#### TEXT SECTION
[scikit-learn] classification model that can handle missing values w/o learning from missing values

Fri Mar 3 02:33:31 EST 2023

Dear Martin,

>From what I understand, you want a classifier that:
1. Is not based on imputation
2. Ignores whether a value is missing or not for the inference

It seems to me that those two requirements are in contradiction, and it is not clear to me how such a classifier would be theoretically grounded.

Best,

Gaël

On Thu, Mar 02, 2023 at 09:01:45AM +0000, Martin Gütlein wrote:
> It would already help us, if someone could confirm that this is not possible
> in sci-kit learn, because we are still not entirely sure that we have no
> missed something.?

> Regards,
> Martin

> Am 21.02.2023 15:48 schrieb Martin Gütlein:
> > Hi,

> > I am looking for a classification model in python that can handle
> > missing values, without imputation and "without learning from missing
> > values", i.e. without using the fact that the information is missing
> > for the inference.

> > Explained with the help of decision trees:
> > * The algorithm should NOT learn whether missing values should go to
> > the left or right child (like the HistGradientBoostingClassifier).
> > * Instead it could built the prediction for each child node and
> > aggregate these (like some Random Forest implementations do).

> > If that is not possible in sci-kit learn, maybe you have already
> > discussed this? Or you know of a fork of sci-kit learn that is able to
> > do this, or some other python library?

#### EXERCISE TASKS
[A] Decide whether each statement agrees with the scikit-learn missing-values thread. Answer yes or no for each, and quote the deciding words of the thread. (i) Gaël sees the two requirements as contradicting each other. (ii) The thread presents the HistGradientBoostingClassifier as learning which child missing values go to. (iii) Martin's first message asks for a model that relies on imputation.
[B] Carry on the scikit-learn missing-values thread from the point where it stops.

#### GIVEN INFORMATION
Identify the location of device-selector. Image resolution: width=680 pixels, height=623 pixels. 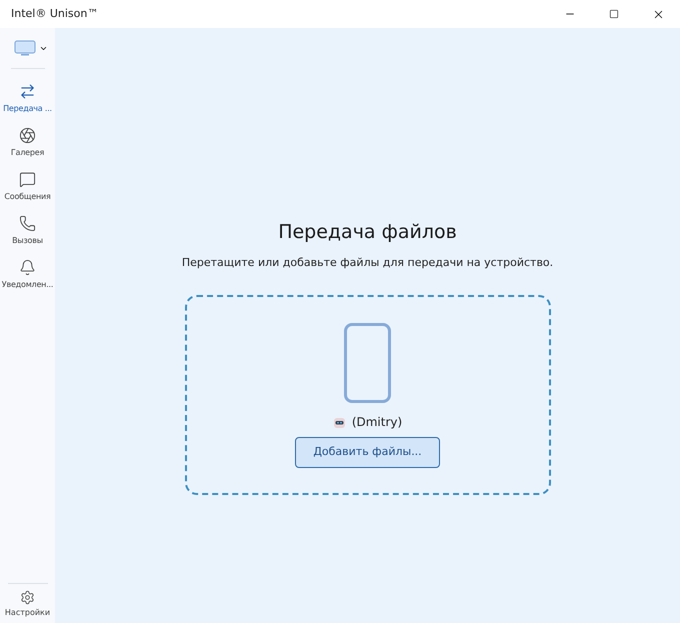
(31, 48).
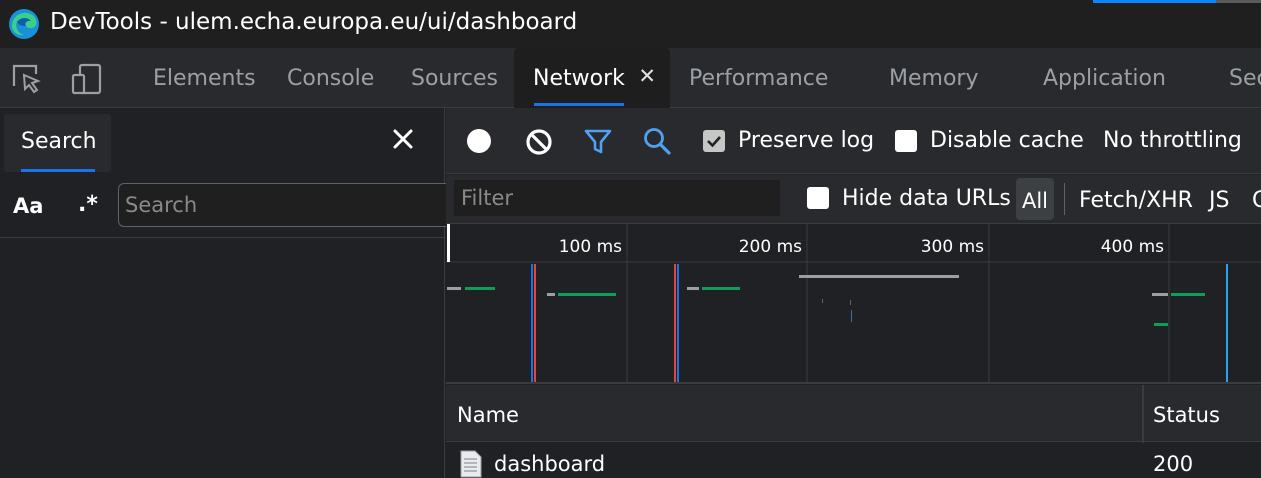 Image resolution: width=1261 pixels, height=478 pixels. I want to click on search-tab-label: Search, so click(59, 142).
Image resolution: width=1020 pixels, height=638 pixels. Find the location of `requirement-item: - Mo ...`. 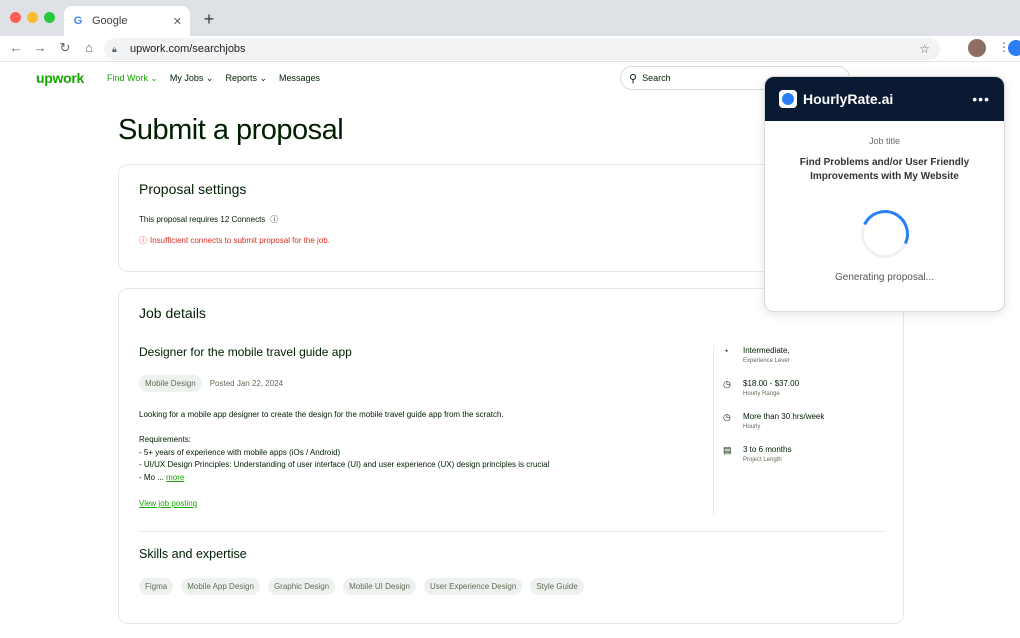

#### RESULTS IN ORDER
[A]
(i) Yes: "It seems to me that those two requirements are in contradiction"
(ii) Yes: "the left or right child (like the HistGradientBoostingClassifier)."
(iii) No: "missing values, without imputation"

[B]
> > Any help would be really appreciated, kind regards,
> > Martin

> > P.S. Here is my use-case, in case you are interested: I have a binary
> > classification problem with a positive and a negative class, and two
> > types of features A and B. In my training data, I have a lot more data
> > (90%) where B is missing. In my test data, I always have B, which is
> > good because the B features are better than the A features. In the
> > cases where B is present in the training data, the ratio of positive
> > examples is much higher than when its missing. So what
> > HistGradientBoostingClassifier does, it uses the fact that B is not
> > missing in the test data, and predicts way too many positives.
> > (Additionally, some feature values of type A are also often missing)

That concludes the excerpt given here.